I could probably write a book just on all the hoses used... there is a lot to know about each one individually but I'll start with some basic info. A few are still available but most are either NLA or prohibitively expensive for the casual time machine builder. I've spent more time than I care to admit running NSN searches to find hoses that are close that can be cut apart and made to look correct. Most were originally purchased from Luky's in Burbank, CA. This place can still cut and crimp hose ends so if you find hoses with the right fittings but are too long, or only have one correct fitting you can frankenstein multiple hoses into one good one.
A while back I was talking with another member on the board and he created this image of the rear deck and assigned letters to each hose:
"A" - Hydraflow Bulkhead Hose(s) - These can be purchased to original spec direct from hydraflow. Super expensive though...like 300 bucks per hose. Need one on the side of the car and the same hose is mounted next to the flux capacitor in the inside of the car. The end fittings and crimping ferrules have slightly changed over the years but are pretty much the same as vintage hoses.
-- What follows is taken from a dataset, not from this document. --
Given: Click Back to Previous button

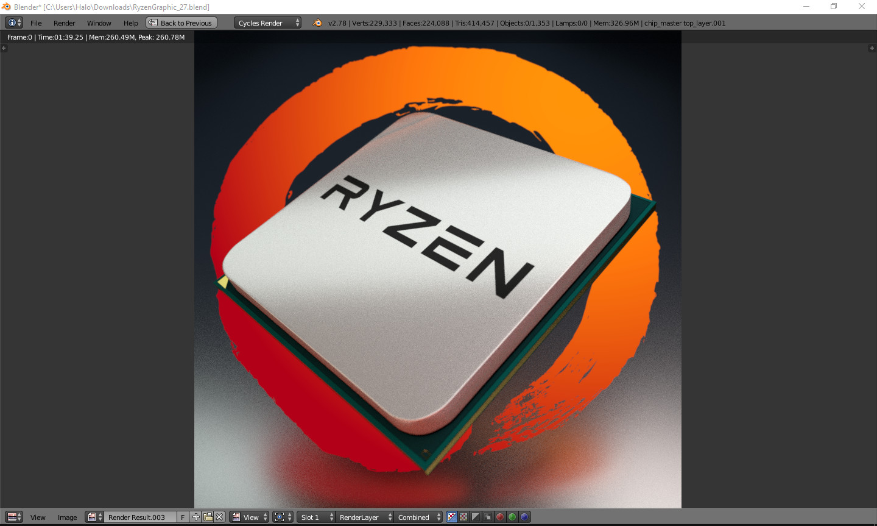Looking at the screenshot, I should [x=181, y=23].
"B.1 and B.2" - Vent to Bulkhead - Large hoses from the side of the vents to the bulkhead are different PN's for each side. These can still be made to spec from the original supplier, I don't have the info handy at the moment for the supplier, but if you're interested I can dig it up. I think each hose was a couple hundred bucks.
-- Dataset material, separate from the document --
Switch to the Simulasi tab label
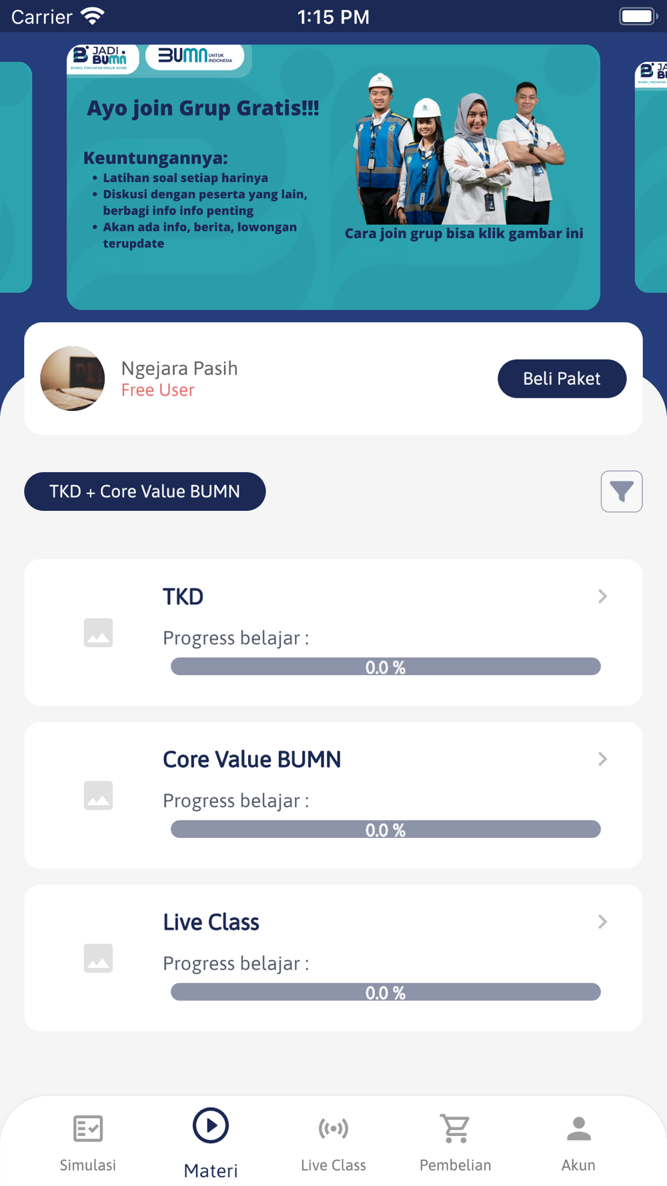This screenshot has height=1186, width=667. tap(88, 1165)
"C" - Hydraflow Janitrol hose - This simply inserts into the Janitrol and the other end connects to a custom welded pipe fitting/bulkhead connector that is screwed into the bulkhead. The hose itself is similar to hose A but is a larger size. Same green nomex casing over the hose.
"D" - Flexible Aluminum Duct - Can be purchased from NAPA and other auto parts stores, pretty standard emissions hose.
"E" - Oil Separator to Trapezoid Hoses - These have to be hand made from scratch and are a huge pain in the ass to make correctly. Metal flexible inner hose covered by a special SS woven double outer braid. We've had to machine end fittings from scratch since they are not available anywhere.
"F" - Weatherhead crossover tube - Used to be plentiful at Luky's but have not been available for a long time. People have made castings of these that look just as real as the originals. The end fittings can be painted with "Metalcast" anodizing paint.
"G" - Vent to Vent - Small black inboard hoses w/ 45 deg fittings that bridge across the black strip on the vents. These also came from Luky's and no longer exist. The set I have was custom made by butchering together various different hoses that had the correct end fittings.
"H" - Reactor Duct - Black corrugated ducting connected to plastic/PVC elbows painted silver. Each requires a different type of clamp. Lots more to know on the hose and clamps. If you want accuracy.
"I" - "Vent to Deck" - Small stainless hoses with 90 fittings originally came from Luky's. These don't exist anymore either with the correct type of end fittings. The set I have was butchered together using longer hoses with the fittings cut off and then crimped back on a shorter hose.
"J" - CAT Ducting - http://www.aircraftspruce.com/catalog/appages/cat.php - I'll have to look up the correct size. This same ducting is used on the interior of the car along the center console.
"K" - Orange and black exhaust duct - Connects to 90 deg elbow on flux capacitor through the bulkhead.
OTHERS NOT LABELED:
Hydraflow reactor hoses - These are the four reactor hoses that connect around the ring of the reactor and fit between the heatsinks. The far ends connect to the oil separators. These can be purchased from hydraflow or XRP to specs that are close to the originals. $100-$200 per hose though. Vintage ones are almost impossible to find in the the correct size, AN-5 so AN-6 reproduction are one option. The correct hoses have a single black spiral tracer that runs the length of the hose, the repros are either solid green or have a double yellow tracer.
Orange tube - Connects Janitrol to Zero can on rear bulkhead - Flexible Air intake duct. Not sure if the supplier for these have dried up or not.